Item coordinate data:
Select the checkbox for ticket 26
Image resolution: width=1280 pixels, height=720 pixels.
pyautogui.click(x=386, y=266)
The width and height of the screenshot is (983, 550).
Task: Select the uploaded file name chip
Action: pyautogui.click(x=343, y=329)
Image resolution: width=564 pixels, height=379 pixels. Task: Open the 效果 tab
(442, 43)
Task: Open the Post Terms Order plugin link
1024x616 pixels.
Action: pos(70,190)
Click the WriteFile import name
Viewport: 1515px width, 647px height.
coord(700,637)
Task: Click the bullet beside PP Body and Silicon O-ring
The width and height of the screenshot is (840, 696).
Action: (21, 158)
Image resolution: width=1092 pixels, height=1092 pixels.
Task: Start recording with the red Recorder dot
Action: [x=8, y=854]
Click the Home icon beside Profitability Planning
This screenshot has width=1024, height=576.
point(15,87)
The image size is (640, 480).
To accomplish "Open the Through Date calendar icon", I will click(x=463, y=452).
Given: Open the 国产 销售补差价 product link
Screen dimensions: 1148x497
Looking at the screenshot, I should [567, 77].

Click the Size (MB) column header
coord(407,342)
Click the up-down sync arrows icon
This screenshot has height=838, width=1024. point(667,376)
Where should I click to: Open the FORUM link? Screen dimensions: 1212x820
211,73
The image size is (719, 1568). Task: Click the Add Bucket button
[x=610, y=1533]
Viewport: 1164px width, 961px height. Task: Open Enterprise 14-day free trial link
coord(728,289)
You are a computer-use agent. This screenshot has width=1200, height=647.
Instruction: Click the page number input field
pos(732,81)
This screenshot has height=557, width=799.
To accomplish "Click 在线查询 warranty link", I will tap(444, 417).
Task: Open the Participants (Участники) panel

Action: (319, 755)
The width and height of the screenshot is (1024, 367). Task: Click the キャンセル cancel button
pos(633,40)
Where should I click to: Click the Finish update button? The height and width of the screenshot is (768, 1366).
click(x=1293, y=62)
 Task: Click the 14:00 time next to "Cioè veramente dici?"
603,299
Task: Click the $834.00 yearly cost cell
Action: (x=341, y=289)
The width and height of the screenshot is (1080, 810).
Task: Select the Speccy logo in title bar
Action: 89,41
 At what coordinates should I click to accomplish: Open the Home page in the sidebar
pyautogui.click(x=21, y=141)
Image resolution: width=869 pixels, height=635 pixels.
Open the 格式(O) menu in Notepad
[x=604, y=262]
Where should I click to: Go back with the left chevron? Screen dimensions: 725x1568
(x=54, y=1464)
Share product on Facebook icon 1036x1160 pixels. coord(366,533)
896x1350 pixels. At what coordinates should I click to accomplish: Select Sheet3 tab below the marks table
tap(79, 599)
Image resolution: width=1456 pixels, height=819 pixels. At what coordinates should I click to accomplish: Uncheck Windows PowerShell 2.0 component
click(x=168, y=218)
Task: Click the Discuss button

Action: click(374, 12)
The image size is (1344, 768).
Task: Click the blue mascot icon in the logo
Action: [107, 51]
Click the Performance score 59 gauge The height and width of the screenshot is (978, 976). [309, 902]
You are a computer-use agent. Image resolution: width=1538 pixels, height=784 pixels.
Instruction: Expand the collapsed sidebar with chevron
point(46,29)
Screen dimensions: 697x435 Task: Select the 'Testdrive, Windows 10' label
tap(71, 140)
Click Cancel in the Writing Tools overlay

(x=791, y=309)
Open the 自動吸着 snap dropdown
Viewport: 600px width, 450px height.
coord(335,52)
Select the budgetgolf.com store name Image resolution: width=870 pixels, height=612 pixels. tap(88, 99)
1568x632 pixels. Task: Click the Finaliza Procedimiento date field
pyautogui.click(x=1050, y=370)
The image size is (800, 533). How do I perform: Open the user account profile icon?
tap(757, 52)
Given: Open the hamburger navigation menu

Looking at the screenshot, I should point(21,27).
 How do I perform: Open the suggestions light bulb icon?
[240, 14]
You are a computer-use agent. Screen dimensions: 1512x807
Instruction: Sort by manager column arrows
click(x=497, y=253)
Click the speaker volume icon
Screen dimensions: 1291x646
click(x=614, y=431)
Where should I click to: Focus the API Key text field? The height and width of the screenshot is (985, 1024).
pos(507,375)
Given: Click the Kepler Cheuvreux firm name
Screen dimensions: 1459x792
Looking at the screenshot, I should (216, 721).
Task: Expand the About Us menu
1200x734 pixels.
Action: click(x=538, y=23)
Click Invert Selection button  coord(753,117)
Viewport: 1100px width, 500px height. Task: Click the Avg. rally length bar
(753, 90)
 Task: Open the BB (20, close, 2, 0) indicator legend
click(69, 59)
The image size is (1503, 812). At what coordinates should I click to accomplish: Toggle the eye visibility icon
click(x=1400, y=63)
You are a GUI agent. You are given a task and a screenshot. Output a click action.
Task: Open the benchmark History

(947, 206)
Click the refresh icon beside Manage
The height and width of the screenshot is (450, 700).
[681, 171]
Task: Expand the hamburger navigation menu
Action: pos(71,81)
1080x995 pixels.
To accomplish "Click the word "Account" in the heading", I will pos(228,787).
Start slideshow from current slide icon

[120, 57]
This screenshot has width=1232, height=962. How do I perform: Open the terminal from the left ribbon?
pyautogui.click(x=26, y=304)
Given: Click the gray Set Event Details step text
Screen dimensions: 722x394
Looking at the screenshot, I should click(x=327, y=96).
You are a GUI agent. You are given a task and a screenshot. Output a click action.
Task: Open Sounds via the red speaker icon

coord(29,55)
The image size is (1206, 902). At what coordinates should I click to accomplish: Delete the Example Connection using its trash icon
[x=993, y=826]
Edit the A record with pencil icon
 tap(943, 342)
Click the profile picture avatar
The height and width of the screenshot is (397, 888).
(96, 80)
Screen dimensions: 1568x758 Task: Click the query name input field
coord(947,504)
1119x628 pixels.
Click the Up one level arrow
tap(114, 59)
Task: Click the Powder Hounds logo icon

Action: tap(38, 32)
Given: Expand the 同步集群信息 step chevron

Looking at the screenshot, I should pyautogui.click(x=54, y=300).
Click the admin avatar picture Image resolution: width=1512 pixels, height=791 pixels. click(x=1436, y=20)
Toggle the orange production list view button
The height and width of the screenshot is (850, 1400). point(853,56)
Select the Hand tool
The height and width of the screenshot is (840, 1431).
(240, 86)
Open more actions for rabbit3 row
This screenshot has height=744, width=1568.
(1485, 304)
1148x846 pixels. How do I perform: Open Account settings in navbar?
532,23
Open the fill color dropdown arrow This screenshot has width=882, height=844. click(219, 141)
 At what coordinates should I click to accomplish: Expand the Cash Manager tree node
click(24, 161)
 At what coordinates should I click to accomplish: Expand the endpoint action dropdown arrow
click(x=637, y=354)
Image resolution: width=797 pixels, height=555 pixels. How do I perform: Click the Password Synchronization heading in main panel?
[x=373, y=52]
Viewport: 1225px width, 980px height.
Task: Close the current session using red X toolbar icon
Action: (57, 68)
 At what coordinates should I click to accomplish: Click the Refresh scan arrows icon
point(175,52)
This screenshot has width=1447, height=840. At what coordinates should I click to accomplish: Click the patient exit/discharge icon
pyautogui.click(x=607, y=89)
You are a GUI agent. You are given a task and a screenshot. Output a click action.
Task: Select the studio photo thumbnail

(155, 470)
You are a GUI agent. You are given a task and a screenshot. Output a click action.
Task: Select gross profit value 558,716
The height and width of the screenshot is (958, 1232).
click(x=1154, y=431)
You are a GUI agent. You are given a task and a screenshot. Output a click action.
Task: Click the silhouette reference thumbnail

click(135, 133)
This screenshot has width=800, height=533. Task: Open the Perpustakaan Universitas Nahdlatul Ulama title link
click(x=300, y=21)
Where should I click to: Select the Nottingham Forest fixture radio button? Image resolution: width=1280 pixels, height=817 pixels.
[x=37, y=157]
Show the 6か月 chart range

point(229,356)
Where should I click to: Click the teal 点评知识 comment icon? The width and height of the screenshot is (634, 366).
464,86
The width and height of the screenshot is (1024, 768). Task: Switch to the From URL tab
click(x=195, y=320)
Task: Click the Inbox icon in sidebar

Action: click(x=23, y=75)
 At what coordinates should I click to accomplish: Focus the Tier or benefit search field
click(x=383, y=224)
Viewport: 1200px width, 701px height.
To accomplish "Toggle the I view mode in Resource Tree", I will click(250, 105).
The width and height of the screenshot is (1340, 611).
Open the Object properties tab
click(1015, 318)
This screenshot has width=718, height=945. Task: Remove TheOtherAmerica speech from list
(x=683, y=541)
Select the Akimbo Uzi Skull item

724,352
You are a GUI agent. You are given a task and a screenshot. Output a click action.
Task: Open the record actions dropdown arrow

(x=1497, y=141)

Stated task -> Rewrite the records from the line with "Click the refresh icon beside Manage" up to and including the line with "pyautogui.click(x=26, y=304)", substituting "console" for "terminal" and changing nothing else. Give only those lines.

Response ->
Click the refresh icon beside Manage
The height and width of the screenshot is (450, 700).
[681, 171]
Task: Expand the hamburger navigation menu
Action: pos(71,81)
1080x995 pixels.
To accomplish "Click the word "Account" in the heading", I will pos(228,787).
Start slideshow from current slide icon

[120, 57]
This screenshot has width=1232, height=962. How do I perform: Open the console from the left ribbon?
pyautogui.click(x=26, y=304)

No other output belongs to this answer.